Beilein was also struggling with the career path of his son Patrick, who had been hired as the head coach at Niagara but never coached a game before being resigning for personal reasons and at 67, Beilein likely knew that he was wasting his final few years of coaching in a job that he was ill-suited for and made the decision to step away to not waste even more time.
Beilein will immediately become the most sought-after coach in college basketball in the next few weeks as schools replace disappointing coaches in the 'silly season' for college basketball and with Beilein's background (two NCAA Finals appearances and two more Elite Eight teams), Beilein will likely have himself back on the sidelines with a major conference program next season, should he choose to do so.

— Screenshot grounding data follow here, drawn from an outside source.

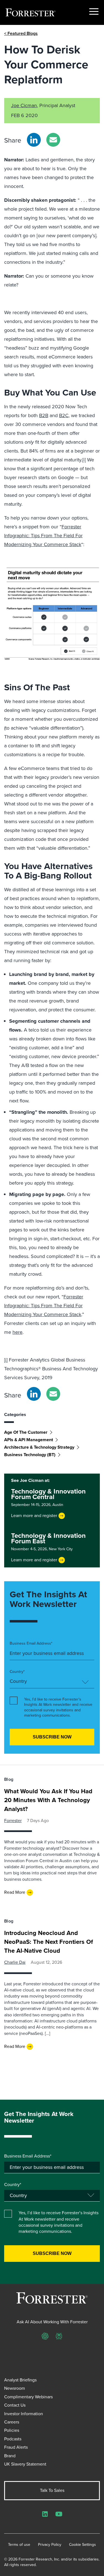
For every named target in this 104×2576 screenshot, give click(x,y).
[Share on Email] (53, 140)
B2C (64, 415)
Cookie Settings (82, 2544)
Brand (10, 2456)
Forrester (13, 1820)
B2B (43, 415)
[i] (84, 459)
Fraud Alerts (16, 2447)
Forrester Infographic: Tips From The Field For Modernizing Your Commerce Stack (43, 535)
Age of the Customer (25, 1432)
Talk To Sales (52, 2490)
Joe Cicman (24, 105)
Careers (11, 2422)
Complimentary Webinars (28, 2397)
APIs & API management (28, 1439)
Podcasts (12, 2439)
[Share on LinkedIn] (34, 140)
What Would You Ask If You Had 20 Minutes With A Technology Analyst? (48, 1800)
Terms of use (19, 2544)
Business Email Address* (31, 1643)
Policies (11, 2430)
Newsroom (14, 2388)
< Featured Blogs (21, 33)
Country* (17, 1672)
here (17, 1332)
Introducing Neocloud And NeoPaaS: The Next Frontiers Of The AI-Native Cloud (48, 1941)
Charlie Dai (15, 1962)
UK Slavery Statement (25, 2464)
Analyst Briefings (20, 2380)
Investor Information (23, 2413)
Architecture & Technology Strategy (39, 1447)
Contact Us (15, 2405)
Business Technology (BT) (29, 1454)
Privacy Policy (49, 2544)
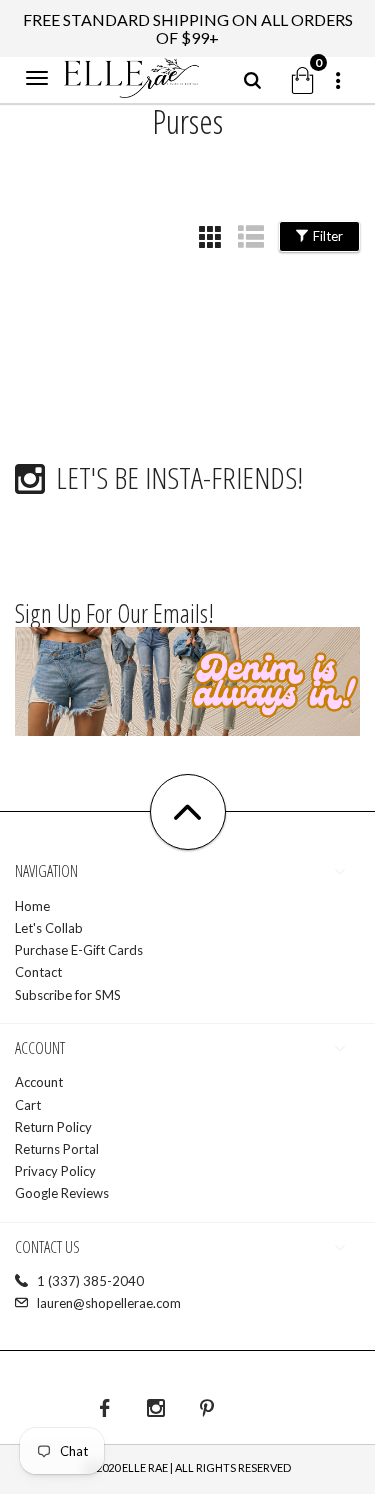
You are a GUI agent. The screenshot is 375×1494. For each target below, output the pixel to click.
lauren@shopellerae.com (109, 1303)
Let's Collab (49, 928)
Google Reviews (62, 1193)
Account (39, 1082)
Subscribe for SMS (68, 995)
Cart (28, 1105)
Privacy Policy (55, 1171)
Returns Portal (57, 1149)
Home (32, 906)
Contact (38, 972)
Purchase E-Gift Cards (79, 950)
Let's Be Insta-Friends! (179, 477)
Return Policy (53, 1127)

As for the Cavaliers, it's J.B. Bickerstaff in as the head coach for at least the rest of the season with a chance to keep the job, should he impress the front office.

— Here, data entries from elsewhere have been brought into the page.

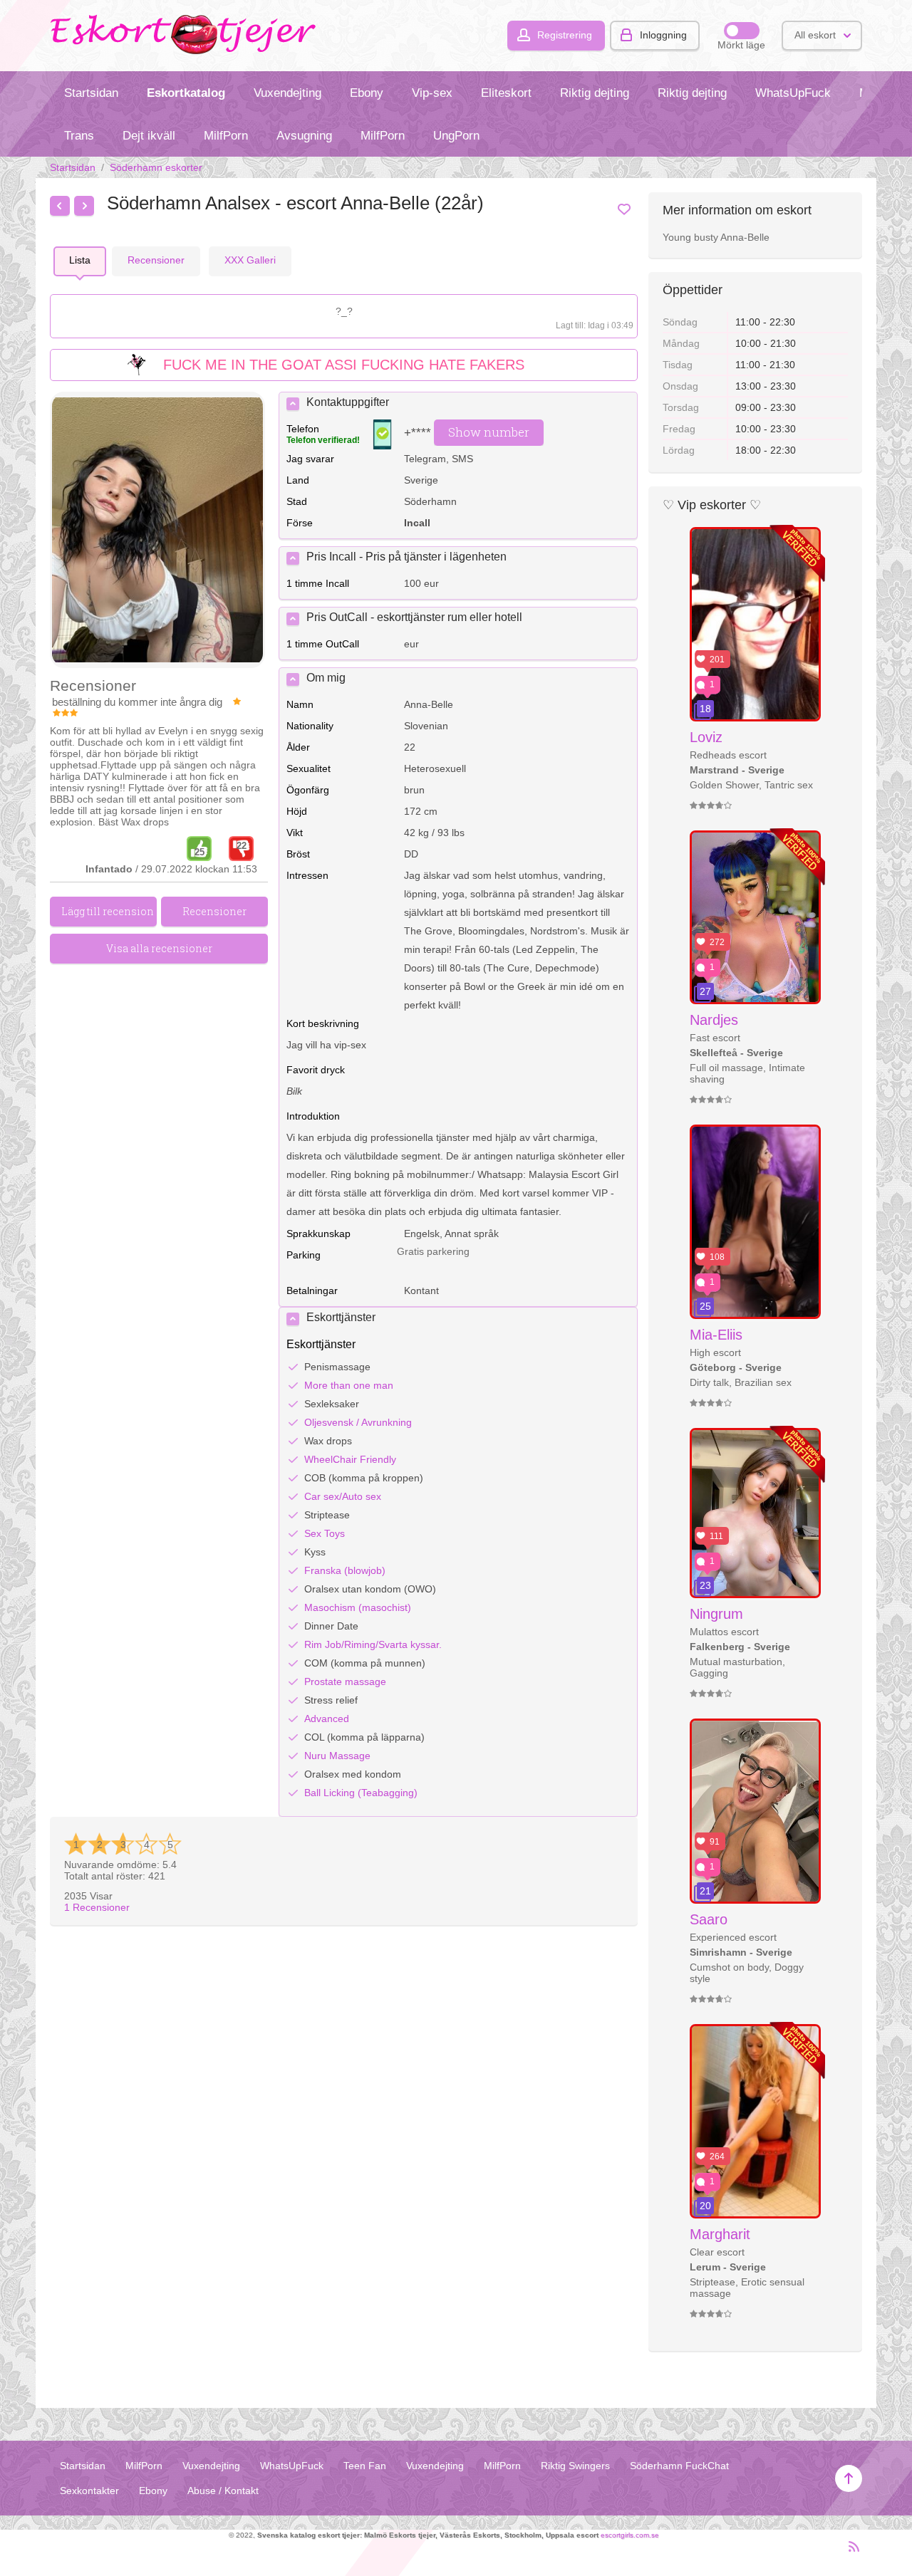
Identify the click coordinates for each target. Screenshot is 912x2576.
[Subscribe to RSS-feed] (849, 2552)
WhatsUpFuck (793, 93)
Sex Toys (324, 1533)
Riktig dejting (594, 93)
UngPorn (456, 135)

The 40-year-old Bickerstaff, the son of long-time NBA coach and executive Bernie Bickerstaff, has coached parts of three seasons with Houston, where he finished 37-34 and led the Rockets to the playoffs in 2015-16 after replacing Kevin McHale, and Memphis, where he finished the 2017-18 season as an interim head coach before being hired for the full-time job for 2018-19 with the Grizzlies.
Memphis fired Bickerstaff after last season after a 33-49 record with another rebuilding team, which made him available to come to Cleveland as the top assistant to Beilein as he learned the league and to help his adjustment to the NBA.
Bickerstaff's main job will be to continue to try to develop his young players such as Collin Sexton, Darius Garland, and Kevin Porter Jr, integrate newly added Andre Drummond into the offense and organization and hopefully keep Kevin Love productive as a part of the team or raise his potential trade value.
In other words, do the best you can and hope for the best, which isn't about wins and losses for the remainder of this season.
Bickerstaff will be the fourth head coach for Cleveland in the less than two seasons since LeBron James left for Los Angeles and he has a mess to clean up with an overpaid veteran (Kevin Love) with a contract difficult to unload, a talented big man in a game that is moving away from dominant big men (Andre Drummond), and players that the team drafted/traded with hope to build around them, but their ceiling could be only to eventually be good players, but not franchise foundational types (Collin Sexton, Darius Garland, Kevin Porter Jr, Cedi Osman, and Larry Nance Jr). and a front office with Koby Altman that could be a better fit for whatever the Browns are doing this year and the consistently inconsistent commitment of Dan Gilbert to whatever plan seems to be a good idea for a few months, Bickerstaff has his work cut out for him without a doubt.